**Selected extract:**
□ □ □ □
When many studios closed during COVID, VYP began offering online classes. They currently offer 30 online classes per week, in addition to their on-site classes. The classes are free and open to all veterans, first responders and caregivers through an app you can download on their website.

The classes provide not only yoga and meditation instruction; they also provide community. VYP Chief Executive Officer Brianna Renner is a veteran herself. She began practicing yoga after retiring from the service. She says, ”Not only did yoga practice help me with my own anxiety and depression, I was also part of a group and felt a sense a belonging since I’d left the Marine Corps. While the yoga community has different beliefs than the vet community, the camaraderie is very much the same. The level of support that the yoga community provides mirrors the support of the military community. There’s a cohesion that happens. When I’d go to yoga, we were moving and breathing together, kind of like cadence and drill. It felt like home to me.”


Veterans Yoga Project’s flagship program is its Mindful Resilience for Trauma Recovery Training (MRT). Registered with International Association of Yoga Therapists (IAYT), the program is taught by and for veterans. It focuses on trauma-sensitive teaching practices, delving into the science behind trauma and best practices for helping people manage post-traumatic stress disorder. In its first year, Veterans Yoga Project offered 100 MRT trainings.
□ □ □ □
**Data shown:**
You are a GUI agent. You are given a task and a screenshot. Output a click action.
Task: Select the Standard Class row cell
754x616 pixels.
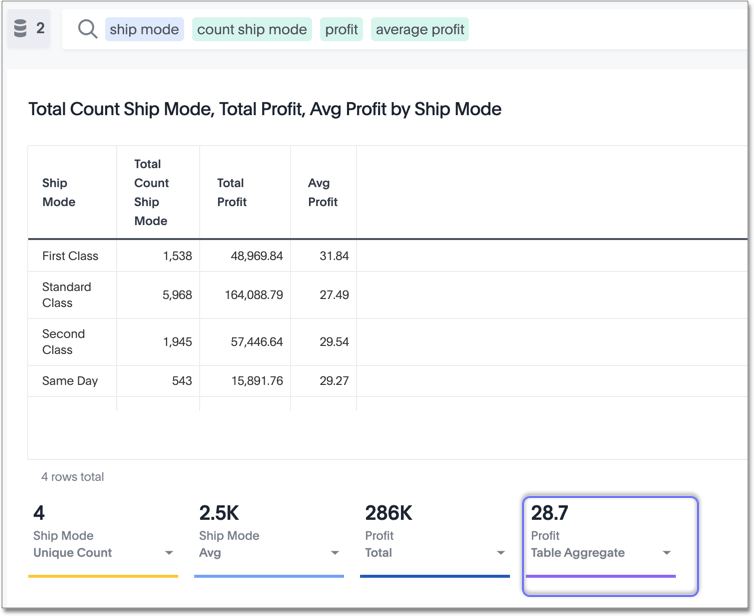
□ □ □ □
**Using the information:**
(a) Translate this sentence from the Veterans Yoga Project passage into Spanish: "The classes provide not only yoga and meditation instruction; they also provide community."
(b) According to the Veterans Yoga Project passage, what organization is the Mindful Resilience for Trauma Recovery Training registered with?
(c) Set down the Veterans Yoga Project passage word for word, starting at the words "When many studios" and stopping after "on their website.".
The data were drawn from a separate source, unrelated to the passage.

**Responses in order:**
(a) Las clases no solo ofrecen instrucción de yoga y meditación; también ofrecen comunidad.

(b) The International Association of Yoga Therapists (IAYT).

(c)
When many studios closed during COVID, VYP began offering online classes. They currently offer 30 online classes per week, in addition to their on-site classes. The classes are free and open to all veterans, first responders and caregivers through an app you can download on their website.